■ Task to complete:
Wherever the string "Zoom" appears in a line of the listing below, report that line.

■ Provided entries:
"""

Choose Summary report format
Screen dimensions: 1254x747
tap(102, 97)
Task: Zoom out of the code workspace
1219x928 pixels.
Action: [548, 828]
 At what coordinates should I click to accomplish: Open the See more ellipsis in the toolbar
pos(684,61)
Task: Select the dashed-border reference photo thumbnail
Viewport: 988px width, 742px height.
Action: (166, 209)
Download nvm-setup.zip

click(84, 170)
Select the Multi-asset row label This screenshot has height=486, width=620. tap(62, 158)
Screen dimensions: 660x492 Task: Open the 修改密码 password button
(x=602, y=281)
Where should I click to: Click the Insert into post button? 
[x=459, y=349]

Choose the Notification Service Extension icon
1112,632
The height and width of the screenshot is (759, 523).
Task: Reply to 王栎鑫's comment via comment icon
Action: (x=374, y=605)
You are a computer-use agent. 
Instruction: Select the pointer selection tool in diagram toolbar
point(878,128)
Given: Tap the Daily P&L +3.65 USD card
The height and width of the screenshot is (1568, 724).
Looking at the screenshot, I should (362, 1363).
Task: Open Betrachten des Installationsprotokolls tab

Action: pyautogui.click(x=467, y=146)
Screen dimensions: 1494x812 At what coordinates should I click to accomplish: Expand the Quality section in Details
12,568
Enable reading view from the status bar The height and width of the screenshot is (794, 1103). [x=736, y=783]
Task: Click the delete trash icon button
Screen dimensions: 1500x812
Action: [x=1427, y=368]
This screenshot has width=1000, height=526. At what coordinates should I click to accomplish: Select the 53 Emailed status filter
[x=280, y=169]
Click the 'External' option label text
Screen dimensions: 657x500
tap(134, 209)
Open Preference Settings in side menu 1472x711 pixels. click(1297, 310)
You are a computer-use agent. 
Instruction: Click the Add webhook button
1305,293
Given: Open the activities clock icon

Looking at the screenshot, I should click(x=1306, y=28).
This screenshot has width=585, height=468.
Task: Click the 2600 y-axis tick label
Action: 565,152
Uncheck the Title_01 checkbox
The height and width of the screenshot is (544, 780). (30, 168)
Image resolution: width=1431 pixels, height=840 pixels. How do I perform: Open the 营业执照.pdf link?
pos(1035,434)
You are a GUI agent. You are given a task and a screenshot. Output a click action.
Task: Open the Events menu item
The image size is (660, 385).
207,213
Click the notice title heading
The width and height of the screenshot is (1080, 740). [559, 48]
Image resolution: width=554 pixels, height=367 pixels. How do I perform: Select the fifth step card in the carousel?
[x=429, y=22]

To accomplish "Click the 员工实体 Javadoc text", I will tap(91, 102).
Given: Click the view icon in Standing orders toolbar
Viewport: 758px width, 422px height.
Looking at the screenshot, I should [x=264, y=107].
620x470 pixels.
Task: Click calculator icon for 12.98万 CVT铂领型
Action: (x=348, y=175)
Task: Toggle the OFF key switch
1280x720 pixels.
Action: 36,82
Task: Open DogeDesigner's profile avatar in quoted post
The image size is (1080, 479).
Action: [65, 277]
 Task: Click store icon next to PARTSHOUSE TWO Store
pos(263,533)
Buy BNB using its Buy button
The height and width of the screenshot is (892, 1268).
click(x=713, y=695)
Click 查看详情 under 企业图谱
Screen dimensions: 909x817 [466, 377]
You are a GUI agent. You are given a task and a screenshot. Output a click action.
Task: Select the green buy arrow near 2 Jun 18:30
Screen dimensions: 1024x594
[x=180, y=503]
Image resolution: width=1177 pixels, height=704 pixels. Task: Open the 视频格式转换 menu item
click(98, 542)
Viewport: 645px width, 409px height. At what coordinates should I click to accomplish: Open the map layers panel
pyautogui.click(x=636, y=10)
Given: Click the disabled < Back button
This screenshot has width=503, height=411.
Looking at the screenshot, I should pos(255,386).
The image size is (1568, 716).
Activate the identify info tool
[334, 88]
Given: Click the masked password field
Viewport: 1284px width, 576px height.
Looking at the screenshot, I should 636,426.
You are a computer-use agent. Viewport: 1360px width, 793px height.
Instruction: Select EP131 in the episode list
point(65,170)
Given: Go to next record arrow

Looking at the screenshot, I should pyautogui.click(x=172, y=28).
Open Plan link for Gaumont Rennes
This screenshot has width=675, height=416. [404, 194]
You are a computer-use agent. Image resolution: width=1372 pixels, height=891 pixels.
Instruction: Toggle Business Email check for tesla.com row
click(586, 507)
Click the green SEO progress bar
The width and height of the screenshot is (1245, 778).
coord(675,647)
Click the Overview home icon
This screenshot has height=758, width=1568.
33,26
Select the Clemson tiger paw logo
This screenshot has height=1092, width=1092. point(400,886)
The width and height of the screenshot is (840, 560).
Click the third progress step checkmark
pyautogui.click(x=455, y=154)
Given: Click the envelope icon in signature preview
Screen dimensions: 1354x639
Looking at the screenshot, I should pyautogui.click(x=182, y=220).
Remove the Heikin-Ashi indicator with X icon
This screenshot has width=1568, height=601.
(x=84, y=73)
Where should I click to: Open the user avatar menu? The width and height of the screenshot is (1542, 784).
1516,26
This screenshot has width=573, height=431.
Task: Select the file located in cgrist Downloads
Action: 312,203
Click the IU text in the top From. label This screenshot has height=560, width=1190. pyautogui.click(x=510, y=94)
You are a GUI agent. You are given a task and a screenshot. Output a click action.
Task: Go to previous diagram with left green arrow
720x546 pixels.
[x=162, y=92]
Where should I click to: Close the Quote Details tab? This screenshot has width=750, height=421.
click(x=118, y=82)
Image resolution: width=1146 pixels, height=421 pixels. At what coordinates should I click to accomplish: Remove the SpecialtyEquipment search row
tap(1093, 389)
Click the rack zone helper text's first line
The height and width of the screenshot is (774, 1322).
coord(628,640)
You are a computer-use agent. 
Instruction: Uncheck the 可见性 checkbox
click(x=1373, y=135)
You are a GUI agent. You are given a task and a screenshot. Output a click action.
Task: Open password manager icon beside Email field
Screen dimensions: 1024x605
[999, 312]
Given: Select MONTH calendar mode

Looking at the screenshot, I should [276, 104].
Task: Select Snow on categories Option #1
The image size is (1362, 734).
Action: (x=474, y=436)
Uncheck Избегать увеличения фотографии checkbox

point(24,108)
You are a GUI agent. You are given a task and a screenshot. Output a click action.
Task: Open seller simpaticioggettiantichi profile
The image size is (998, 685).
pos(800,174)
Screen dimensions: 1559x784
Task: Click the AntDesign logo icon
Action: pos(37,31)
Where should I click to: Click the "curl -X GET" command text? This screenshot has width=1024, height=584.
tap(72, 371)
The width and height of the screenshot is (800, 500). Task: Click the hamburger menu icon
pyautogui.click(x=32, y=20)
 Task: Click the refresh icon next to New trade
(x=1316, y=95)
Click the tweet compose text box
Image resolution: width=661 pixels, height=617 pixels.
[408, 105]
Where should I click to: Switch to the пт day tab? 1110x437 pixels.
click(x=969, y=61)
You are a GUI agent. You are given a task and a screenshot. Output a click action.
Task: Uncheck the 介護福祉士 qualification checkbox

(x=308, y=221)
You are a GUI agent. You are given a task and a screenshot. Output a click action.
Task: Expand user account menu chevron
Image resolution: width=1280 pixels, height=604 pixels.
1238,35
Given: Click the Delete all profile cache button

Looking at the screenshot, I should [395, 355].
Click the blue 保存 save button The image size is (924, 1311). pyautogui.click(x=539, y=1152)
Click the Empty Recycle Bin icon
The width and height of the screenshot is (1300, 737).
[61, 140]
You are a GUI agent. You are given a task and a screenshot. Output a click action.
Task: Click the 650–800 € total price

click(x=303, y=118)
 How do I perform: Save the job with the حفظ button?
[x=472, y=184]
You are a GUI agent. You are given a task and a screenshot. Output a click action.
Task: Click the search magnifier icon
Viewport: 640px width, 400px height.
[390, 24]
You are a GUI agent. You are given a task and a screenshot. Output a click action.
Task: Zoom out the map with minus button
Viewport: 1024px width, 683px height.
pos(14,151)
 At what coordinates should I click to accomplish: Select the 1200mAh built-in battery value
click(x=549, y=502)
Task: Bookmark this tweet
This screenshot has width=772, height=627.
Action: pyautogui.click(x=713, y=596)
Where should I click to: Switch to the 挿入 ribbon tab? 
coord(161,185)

"""

■ Written reply:
Task: Zoom out of the code workspace
Task: Zoom out the map with minus button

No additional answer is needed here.